#### [Selected passage]
And the "Roller-painting Rat", also gone, I believe:-

 


There is also this beautiful example of "Super-rat Flip":-


It's just all marvellously witty stuff, isn't it ?!!

Over in America, Banksy has also been leaving his calling cards lying around...this wonderful example of his humour at its best appeared on a wall, in Williamsburg, Brooklyn, New York...this one goes around the corner of the building, so you see the girl skipping first, and then you see the boy with his hand on the electric switch...

 

This "Watering-can Girl" appeared at a gas-station in L.A....


This wonderful example was painted over a previously buffed piece of Banksy art, depicting one of his rats, which you can vaguely see underneath the paint-job...go Banksy !!


This was somewhere in the US, but I haven’t been able to find out where it is !!

BUT IS IT ART ?!!

Well, my own feelings on this matter are that it seems to be Human Nature to decorate things with your own signature, as a way of leaving your own mark on things, and things have been this way ever since ancient Roman tims...there has always been graffiti !!

However, it seems to me that there is Good graffiti and Bad graffiti, and even though most graffiti artists and crews will whinge to death about there being one rule for Banksy and one rule for the rest, the fact is that there really are two kinds of Graffiti...so deal with it !!
Probably like most of you, I am sick to death of seeing the Bad graffiti, like this :-


Ugly, scrawl that everyone hates...and is a scourge on walls all over the World !! I hate it, you hate it everyone hates it, except the moronic graffiti crews who leave it...

However, there is also the Good Graffiti, meaning stuff like this:-



A marvellous piece of trompe d'oeuil painting, of the highly illegal kind...witty and probably still there !!

Banksy’s work is probably the best example of this kind, and the simple reason that Banksy’s work is being kept, renovated, repainted, and renewed, bought and sold and generally valued for what it is, is because it consists of witty, clever, often politically anarchical, statements on how he sees the World, and he is loved by the General Public for it...



This is what Banksy, himself, thinks about all the high prices people are paying out for his works, at Art Auctions and on E-bay, almost none of which comes back to him, it has to be said !!

In fact the only people who appear to really hate Banksy are other graffiti artists, who are either jealous of his popularity, and the prices his works are now commanding, or who simply don’t get it !! All they care about is why Banksy’s works get the praise and theirs don’t...

#### [Written task a]
In the Banksy graffiti passage, where did the "Watering-can Girl" appear?
The entries that follow are unrelated to the Banksy graffiti passage.

Collection entries
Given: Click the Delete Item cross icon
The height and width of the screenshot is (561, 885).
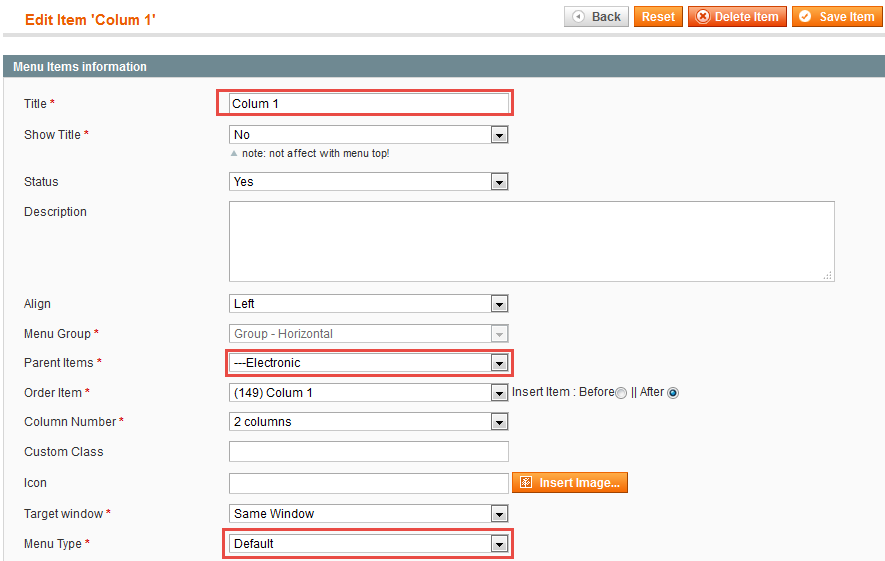Looking at the screenshot, I should click(703, 17).
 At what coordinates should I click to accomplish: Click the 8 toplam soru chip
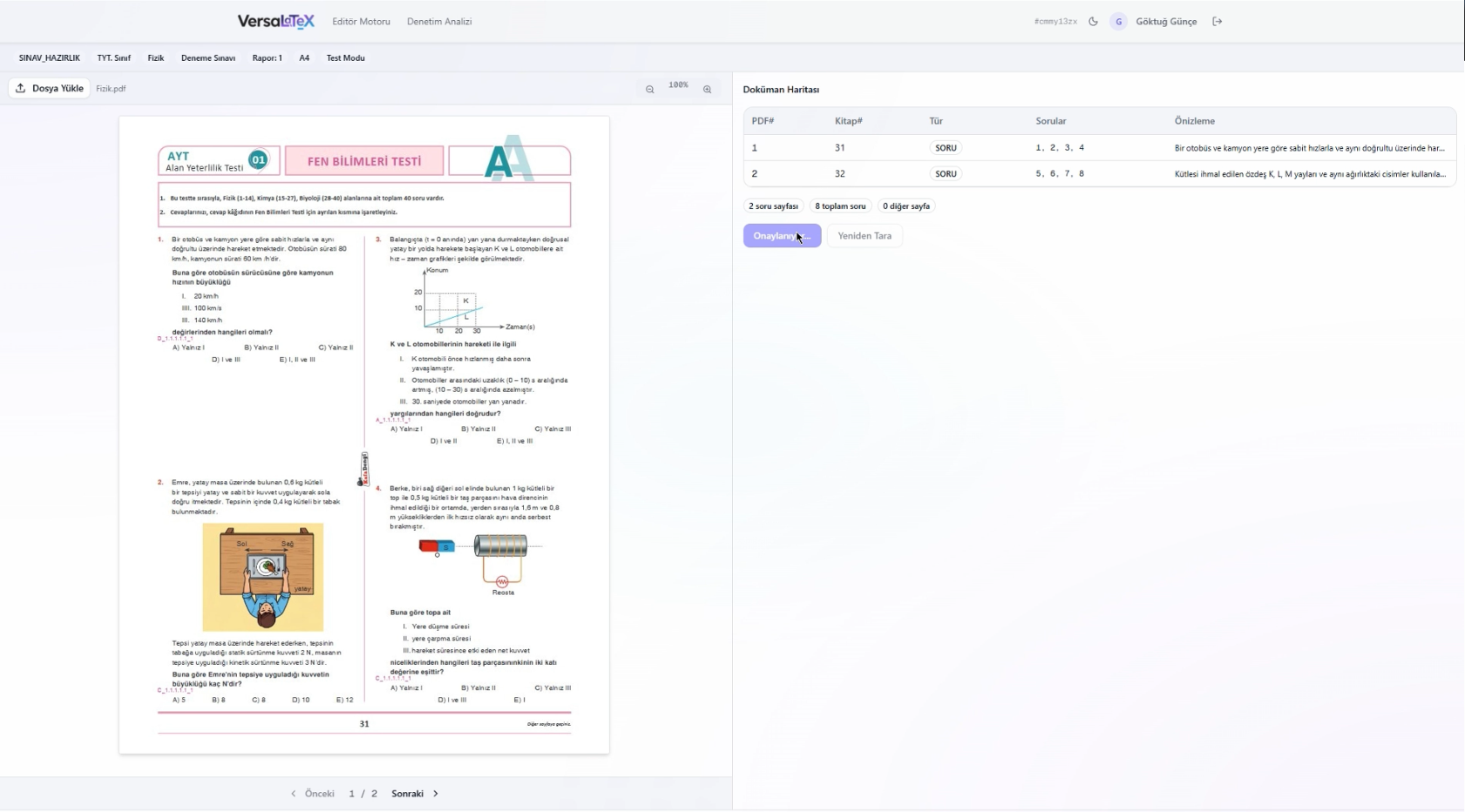(x=840, y=206)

#### [Written task b]
Rename "chip" to "badge" in the collection entries, from the line containing "At what coordinates" through the end of the entries, inclusive, and reproduce only those lines with nothing else altered. Omit the pictures.

#### [Solution a]
It appeared at a gas-station in L.A.

#### [Solution b]
 At what coordinates should I click to accomplish: Click the 8 toplam soru badge
(x=840, y=206)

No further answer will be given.